▶ What you will do:
Lines to be reproduced exactly: the one that holds "This screenshot has height=859, width=1024." and all those after it through the end of the data. Include no others.

▶ Task data:
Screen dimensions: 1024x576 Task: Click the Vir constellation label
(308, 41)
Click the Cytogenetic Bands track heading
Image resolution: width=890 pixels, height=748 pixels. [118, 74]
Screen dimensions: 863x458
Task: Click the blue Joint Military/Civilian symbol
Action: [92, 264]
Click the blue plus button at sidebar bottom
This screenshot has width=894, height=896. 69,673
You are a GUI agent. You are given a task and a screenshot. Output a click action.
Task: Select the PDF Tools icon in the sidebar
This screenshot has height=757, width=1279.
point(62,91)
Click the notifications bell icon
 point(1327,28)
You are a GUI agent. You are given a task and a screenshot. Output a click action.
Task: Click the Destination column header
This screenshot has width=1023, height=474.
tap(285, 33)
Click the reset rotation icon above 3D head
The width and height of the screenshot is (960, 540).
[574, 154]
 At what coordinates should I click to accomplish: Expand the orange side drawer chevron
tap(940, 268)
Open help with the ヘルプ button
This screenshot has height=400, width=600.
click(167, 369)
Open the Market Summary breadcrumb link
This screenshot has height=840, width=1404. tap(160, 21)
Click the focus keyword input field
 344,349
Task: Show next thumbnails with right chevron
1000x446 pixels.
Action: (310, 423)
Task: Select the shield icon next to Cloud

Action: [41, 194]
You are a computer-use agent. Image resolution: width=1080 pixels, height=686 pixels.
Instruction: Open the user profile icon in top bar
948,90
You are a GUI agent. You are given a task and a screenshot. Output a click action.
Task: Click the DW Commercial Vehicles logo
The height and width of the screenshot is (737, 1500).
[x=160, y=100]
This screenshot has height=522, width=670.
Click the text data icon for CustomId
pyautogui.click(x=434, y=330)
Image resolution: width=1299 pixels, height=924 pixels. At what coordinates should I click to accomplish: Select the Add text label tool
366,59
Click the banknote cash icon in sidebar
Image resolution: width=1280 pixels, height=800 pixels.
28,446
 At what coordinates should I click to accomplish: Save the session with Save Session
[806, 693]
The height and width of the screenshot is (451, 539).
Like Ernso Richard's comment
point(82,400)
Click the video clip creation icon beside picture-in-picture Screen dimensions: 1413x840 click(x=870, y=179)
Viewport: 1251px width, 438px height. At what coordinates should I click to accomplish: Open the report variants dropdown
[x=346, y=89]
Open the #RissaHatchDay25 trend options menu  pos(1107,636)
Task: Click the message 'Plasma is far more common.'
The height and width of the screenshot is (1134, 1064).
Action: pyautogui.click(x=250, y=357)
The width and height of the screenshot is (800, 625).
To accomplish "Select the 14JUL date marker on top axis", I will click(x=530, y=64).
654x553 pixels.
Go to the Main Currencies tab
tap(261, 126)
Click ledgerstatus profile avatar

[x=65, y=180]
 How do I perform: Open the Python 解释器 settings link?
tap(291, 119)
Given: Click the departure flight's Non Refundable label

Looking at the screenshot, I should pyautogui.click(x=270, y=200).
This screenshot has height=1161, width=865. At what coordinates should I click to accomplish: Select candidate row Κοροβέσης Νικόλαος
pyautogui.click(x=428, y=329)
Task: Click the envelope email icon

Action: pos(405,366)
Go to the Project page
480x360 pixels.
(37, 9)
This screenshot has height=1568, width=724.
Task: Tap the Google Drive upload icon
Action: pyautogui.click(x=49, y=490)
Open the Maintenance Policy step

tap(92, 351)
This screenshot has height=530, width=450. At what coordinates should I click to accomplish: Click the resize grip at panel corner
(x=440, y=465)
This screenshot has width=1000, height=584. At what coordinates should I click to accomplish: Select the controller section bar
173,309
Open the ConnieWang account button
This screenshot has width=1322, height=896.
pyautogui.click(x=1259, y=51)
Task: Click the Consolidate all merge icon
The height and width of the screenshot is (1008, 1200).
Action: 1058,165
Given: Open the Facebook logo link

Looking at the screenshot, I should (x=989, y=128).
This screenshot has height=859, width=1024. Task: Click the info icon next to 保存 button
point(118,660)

▶ Result:
This screenshot has height=859, width=1024. Task: Click the info icon next to 保存 button
point(118,660)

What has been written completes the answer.